Work to be completed
The entries that follow include a run beginning at the line with "The width and height of the screenshot is (1326, 432)." and ending at the line with "Open the 管理权"; restate that run word for word and leave the rest out.

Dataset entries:
+++++
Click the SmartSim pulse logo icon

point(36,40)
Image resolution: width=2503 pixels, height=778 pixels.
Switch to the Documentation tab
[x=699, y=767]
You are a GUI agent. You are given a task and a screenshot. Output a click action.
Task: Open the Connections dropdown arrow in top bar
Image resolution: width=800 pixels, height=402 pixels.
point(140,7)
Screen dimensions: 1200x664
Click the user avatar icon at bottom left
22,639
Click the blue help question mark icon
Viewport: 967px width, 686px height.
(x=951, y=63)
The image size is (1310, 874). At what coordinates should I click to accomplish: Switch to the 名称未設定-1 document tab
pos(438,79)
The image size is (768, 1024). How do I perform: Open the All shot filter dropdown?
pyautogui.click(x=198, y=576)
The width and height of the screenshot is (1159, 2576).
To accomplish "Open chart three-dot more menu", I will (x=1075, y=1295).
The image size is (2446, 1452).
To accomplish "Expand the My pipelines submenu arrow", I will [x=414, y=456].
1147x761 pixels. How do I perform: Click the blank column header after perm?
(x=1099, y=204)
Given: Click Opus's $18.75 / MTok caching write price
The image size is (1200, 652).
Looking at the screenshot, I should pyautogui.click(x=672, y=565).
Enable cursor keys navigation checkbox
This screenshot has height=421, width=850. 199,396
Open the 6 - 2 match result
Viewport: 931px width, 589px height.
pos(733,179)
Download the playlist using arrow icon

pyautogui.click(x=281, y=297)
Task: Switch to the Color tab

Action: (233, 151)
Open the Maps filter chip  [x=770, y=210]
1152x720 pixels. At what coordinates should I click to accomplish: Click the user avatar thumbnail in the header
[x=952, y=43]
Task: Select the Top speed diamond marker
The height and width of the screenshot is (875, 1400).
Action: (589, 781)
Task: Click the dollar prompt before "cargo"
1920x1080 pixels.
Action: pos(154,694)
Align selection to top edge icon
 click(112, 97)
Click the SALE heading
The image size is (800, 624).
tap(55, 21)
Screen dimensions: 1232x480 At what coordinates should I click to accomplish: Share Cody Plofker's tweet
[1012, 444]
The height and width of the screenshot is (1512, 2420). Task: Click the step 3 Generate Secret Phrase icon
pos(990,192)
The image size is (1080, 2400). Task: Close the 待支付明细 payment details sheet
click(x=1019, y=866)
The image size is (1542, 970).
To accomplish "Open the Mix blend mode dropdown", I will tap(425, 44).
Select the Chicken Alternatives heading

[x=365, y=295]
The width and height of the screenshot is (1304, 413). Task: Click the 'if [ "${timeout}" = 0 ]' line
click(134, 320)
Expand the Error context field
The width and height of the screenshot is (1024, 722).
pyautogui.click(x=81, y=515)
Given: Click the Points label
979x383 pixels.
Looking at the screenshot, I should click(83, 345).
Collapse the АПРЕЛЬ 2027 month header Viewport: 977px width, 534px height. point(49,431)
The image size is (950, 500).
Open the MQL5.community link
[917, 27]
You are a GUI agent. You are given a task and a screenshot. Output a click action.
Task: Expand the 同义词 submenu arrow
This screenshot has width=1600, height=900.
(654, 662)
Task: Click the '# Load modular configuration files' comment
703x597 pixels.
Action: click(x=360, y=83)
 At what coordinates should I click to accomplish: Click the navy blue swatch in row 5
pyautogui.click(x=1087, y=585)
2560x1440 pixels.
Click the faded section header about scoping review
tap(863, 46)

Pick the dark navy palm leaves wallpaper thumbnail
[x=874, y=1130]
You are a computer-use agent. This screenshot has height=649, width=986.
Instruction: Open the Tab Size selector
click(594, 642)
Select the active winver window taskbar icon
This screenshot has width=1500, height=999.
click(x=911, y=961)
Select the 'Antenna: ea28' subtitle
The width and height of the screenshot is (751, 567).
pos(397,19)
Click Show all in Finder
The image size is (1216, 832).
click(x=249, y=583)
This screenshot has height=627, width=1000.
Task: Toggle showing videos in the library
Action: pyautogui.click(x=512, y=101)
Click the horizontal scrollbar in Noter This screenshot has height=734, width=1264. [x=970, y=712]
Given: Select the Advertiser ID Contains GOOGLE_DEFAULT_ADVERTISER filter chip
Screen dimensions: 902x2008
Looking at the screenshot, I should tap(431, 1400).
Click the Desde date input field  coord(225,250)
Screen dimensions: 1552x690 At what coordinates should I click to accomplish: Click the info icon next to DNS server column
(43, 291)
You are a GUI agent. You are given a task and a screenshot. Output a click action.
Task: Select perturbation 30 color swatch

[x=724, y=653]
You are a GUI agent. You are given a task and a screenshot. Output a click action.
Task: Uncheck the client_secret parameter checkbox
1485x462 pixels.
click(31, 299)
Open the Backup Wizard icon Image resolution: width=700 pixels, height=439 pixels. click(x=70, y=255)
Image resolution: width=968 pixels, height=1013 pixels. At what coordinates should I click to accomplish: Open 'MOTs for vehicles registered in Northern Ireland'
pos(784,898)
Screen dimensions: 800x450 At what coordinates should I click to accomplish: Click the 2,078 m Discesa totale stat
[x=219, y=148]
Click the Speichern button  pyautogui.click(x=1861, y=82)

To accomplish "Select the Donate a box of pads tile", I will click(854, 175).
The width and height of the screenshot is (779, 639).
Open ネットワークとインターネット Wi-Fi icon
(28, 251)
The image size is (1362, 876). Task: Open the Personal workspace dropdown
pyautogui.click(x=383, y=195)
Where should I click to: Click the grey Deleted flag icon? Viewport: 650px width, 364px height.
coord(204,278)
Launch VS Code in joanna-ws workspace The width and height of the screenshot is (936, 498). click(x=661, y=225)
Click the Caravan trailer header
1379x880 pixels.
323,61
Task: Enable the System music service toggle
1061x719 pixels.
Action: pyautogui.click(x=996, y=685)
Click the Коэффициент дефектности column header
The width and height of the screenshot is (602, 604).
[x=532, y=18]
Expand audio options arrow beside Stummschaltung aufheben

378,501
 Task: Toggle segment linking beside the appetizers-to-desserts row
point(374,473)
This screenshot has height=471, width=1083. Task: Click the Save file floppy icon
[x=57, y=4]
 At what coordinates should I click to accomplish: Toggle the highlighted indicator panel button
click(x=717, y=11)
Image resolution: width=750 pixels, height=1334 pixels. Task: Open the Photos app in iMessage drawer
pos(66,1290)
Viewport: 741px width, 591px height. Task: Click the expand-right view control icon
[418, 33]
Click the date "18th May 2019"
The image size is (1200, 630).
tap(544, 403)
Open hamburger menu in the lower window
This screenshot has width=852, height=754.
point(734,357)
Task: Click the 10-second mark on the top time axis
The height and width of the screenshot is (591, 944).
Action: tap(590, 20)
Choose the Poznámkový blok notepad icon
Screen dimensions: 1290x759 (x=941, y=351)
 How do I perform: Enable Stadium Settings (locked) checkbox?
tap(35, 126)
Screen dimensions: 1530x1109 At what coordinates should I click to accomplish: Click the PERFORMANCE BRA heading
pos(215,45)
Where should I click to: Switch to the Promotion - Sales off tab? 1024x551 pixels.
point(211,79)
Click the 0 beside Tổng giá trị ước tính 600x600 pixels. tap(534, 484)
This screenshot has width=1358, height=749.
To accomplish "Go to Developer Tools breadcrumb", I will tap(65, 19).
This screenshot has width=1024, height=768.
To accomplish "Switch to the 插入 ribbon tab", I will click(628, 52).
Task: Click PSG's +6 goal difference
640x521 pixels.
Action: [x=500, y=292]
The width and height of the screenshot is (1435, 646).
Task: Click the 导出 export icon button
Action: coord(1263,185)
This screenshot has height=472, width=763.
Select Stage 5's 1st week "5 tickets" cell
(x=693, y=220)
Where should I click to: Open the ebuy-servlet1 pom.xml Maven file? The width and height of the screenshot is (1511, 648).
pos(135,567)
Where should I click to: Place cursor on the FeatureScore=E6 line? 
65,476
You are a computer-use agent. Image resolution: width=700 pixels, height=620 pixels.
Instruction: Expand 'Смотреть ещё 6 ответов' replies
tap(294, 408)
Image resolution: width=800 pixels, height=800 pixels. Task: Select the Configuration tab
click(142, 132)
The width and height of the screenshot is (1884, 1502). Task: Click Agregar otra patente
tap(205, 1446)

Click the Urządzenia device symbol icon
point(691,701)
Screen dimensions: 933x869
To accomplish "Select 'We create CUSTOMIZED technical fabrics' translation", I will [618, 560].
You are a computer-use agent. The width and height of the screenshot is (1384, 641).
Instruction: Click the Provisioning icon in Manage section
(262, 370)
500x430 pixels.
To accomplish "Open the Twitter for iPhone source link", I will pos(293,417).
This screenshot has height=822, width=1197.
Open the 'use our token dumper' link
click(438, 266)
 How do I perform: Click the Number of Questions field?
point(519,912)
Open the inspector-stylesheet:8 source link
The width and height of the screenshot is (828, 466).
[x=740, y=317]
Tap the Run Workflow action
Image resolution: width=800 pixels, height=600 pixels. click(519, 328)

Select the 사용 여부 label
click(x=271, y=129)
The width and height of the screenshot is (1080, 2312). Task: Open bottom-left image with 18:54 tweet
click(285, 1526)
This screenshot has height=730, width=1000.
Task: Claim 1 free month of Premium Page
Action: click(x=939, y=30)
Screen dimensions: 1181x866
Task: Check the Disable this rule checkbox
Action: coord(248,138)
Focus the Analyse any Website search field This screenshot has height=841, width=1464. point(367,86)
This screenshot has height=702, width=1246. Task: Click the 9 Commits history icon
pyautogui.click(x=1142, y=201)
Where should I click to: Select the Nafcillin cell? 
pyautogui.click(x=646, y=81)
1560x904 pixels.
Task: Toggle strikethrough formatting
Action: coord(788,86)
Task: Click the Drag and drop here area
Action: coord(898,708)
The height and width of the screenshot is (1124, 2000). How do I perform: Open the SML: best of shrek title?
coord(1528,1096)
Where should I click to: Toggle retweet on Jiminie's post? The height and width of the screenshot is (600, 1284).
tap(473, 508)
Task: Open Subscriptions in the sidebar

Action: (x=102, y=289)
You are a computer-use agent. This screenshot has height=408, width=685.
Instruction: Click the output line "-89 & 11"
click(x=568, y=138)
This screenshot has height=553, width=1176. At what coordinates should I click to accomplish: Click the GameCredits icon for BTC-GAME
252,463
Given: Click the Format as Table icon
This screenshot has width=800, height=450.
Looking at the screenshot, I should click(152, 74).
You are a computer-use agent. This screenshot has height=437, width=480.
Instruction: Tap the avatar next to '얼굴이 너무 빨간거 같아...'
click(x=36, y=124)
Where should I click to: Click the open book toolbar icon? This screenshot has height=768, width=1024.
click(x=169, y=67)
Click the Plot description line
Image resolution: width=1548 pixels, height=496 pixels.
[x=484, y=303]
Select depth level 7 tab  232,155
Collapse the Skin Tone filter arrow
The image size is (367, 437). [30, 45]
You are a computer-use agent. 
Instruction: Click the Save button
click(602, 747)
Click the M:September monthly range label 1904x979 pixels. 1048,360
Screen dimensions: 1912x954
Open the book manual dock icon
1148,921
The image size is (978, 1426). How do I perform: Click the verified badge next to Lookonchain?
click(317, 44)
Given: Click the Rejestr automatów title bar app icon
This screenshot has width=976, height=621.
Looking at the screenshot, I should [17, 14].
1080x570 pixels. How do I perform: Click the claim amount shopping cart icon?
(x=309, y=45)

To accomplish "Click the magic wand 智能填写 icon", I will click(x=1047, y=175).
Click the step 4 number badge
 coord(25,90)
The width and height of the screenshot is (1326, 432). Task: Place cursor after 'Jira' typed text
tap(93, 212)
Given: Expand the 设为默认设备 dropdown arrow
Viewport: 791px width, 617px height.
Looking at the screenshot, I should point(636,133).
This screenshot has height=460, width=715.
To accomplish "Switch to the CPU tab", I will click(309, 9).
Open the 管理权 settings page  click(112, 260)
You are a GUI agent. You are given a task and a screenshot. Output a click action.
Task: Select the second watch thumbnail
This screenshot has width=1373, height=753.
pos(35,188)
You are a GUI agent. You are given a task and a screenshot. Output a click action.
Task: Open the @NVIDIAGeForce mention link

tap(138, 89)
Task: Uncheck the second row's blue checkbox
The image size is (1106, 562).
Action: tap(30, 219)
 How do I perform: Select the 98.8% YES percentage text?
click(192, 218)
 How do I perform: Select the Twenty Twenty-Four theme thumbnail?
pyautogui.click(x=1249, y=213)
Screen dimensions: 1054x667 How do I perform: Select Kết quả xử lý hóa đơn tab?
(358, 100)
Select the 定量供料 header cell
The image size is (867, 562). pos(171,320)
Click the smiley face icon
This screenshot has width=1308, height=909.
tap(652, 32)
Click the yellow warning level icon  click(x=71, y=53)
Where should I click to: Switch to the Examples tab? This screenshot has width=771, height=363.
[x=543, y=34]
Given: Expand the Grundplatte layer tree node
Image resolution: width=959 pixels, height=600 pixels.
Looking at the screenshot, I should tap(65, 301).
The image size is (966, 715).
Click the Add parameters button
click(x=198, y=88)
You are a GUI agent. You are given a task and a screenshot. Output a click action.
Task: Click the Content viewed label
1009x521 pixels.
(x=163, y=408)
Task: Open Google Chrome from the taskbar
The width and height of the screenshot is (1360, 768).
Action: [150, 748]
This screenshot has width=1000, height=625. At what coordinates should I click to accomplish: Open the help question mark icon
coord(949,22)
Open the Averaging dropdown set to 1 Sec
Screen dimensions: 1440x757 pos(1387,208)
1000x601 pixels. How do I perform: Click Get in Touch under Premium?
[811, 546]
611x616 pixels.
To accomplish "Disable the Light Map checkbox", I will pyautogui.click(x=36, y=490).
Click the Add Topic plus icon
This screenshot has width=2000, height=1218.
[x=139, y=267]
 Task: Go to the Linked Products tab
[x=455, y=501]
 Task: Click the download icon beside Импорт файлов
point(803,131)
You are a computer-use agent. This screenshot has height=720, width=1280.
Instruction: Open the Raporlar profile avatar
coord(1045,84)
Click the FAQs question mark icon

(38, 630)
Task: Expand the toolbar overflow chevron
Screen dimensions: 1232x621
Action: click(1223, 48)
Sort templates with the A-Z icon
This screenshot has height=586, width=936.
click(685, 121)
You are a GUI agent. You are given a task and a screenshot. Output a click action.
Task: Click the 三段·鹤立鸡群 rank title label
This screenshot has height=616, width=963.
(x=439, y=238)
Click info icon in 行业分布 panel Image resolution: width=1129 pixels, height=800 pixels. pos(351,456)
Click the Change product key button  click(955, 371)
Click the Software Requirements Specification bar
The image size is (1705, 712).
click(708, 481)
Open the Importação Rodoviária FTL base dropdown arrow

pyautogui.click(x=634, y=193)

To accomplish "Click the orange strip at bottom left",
+++++
Exercise response
The width and height of the screenshot is (1326, 432). Task: Place cursor after 'Jira' typed text
tap(93, 212)
Given: Expand the 设为默认设备 dropdown arrow
Viewport: 791px width, 617px height.
Looking at the screenshot, I should point(636,133).
This screenshot has height=460, width=715.
To accomplish "Switch to the CPU tab", I will click(309, 9).
Open the 管理权 settings page  click(112, 260)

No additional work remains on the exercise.